Testo del documento:

++++++++++++++++++++

Gli oceani, fonte preziosa di informazioni

Ma lo studio del clima e dei cambiamenti climatici non può prescindere dalla conoscenza dei processi che avvengono negli oceani e che influenzano e determinano il clima del pianeta. Gli oceani non sono mai fermi ma, al contrario, come per un enorme sistema cardiocircolatorio, sono solcati da inarrestabili enormi fiumi di acque che – a tutte le profondità – mescolano e trasportano calore, ossigeno, nutrienti, inquinanti e organismi.

++++++++++++++++++++

Dati forniti:
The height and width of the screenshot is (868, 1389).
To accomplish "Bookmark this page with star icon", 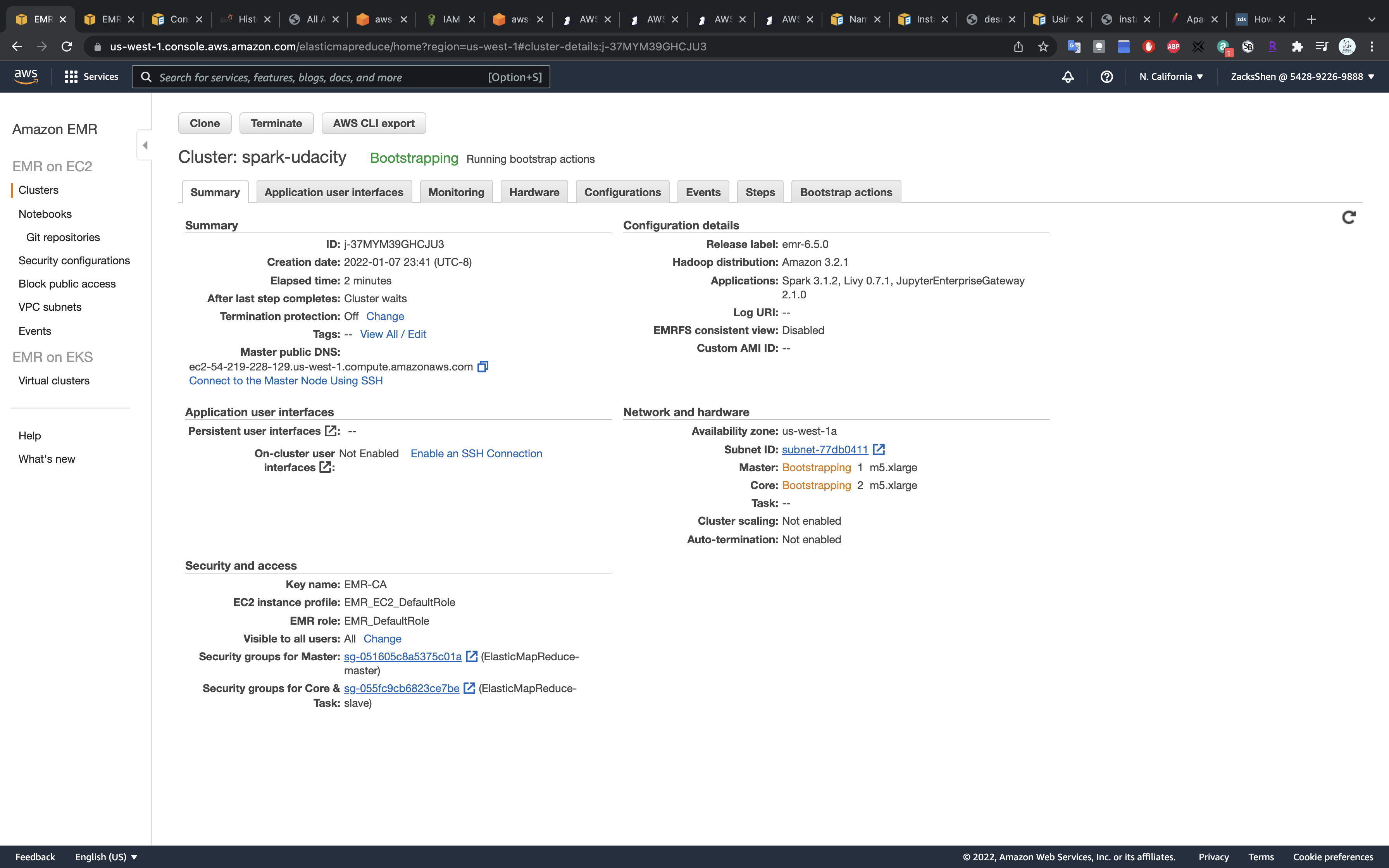I will click(x=1043, y=47).
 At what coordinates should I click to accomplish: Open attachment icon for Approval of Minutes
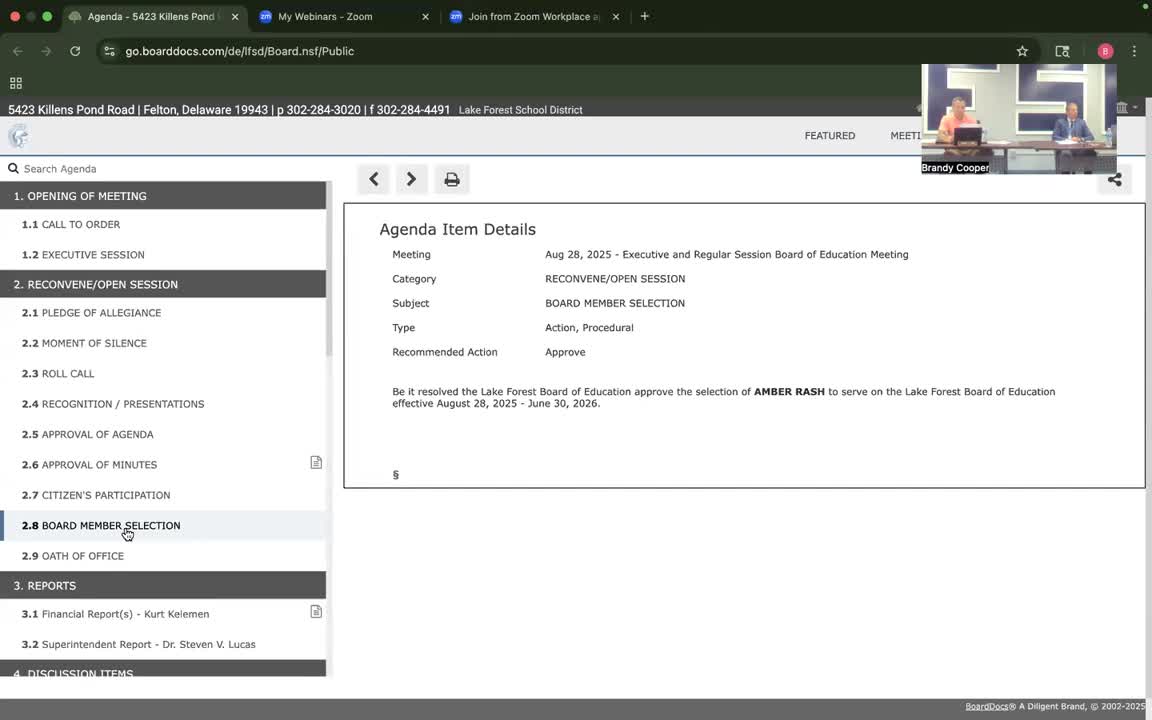click(x=316, y=463)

++++++++++++++++++++

Consegna: Nel testo sugli oceani, che cosa mescolano e trasportano a tutte le profondità gli "enormi fiumi di acque"? Le righe riportate sopra sono materiale a sé, distinto dal testo.

Soluzione dell'esercizio: Calore, ossigeno, nutrienti, inquinanti e organismi.